Posted on February 14, 2012

Ever wonder what happens to a film sets once the lights go down? If you have a green conscience like Eva Radke perhaps is better if you don’t know. For years while working as a department coordinator, Radke witnessed the shocking amount of useable furniture, clothing and building materials tossed out by set designers and production companies alike, due simply to a lack of responsible alternatives.   She says, “The burden of throwing everything away was really starting to weigh heavily on me and I thought, ‘I’m not doing anything positive, and I don’t understand why it has to be this way.’ I just had to stop doing it.” In 2008 she not only stopped doing it herself, but also went about putting a stop to all the industry’s wasteful habits by launching Film Biz Recycling.

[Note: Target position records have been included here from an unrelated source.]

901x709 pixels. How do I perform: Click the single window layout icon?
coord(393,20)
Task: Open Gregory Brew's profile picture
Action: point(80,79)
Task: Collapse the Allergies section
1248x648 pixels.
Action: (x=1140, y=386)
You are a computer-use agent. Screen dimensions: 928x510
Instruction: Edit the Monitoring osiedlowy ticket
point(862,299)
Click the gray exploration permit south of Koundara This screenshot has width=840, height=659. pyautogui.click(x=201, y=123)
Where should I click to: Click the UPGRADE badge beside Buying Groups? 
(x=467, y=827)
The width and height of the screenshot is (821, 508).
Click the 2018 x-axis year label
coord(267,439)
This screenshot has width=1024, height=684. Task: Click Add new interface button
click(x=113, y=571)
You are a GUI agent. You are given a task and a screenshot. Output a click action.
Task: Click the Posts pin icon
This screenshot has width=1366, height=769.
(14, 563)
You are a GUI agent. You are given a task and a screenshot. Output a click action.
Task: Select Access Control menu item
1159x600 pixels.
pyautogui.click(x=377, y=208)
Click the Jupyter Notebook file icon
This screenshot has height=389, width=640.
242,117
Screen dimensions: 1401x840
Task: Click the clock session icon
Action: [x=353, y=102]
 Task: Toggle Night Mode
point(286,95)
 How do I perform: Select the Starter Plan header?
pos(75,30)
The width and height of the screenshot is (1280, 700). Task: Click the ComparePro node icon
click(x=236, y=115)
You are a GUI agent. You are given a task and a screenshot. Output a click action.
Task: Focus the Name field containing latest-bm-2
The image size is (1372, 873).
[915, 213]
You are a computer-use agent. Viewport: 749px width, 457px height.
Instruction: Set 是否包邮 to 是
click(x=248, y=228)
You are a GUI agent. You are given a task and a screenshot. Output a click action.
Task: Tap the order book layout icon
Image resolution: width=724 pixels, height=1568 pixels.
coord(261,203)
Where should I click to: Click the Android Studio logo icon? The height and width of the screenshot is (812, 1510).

Radke thinks of FBR less as a non-profit and more as a creative reuse center.  The 11,000 square foot warehouse in Gowanus Brooklyn which stores the donated materials is also home to an RE-Gallery, a display space for any found-object-based creations, a workshop for shoestring productions looking for a place to layout plans, and classroom.  “As we develop” Radke explains, “we’re reusing these materials to teach people things. We’re organizing workshops right now, and that depends on our materials. If we get in great amounts of yarn, guess what? That means community knitting workshops!”  And best of all, all of these services are offered at no cost.

Another nifty corner of the warehouse is the BFR Prop Shop where 40% of donated materials are for sale, the proceeds of which make all the rest possible.  So whether you want a typewriter, a six foot flamingo, or a marching band uniform the this your one-stop-shop for must have eccentricities.  The other 60% of donated items, and the bulk of the organizations concentration, goes to eight Brooklyn charities.  And that’s a lot of stuff – in only four short years FBR has donated upwards of 200 tons of items to charities that repurpose them.  “What would have been garbage is now a revenue stream,” said says FBR’s Director of Outreach Jane Borock: FBR aims to be more than just a thrift shop, “We want to foster entrepreneurial skills and create jobs for people here in Brooklyn.”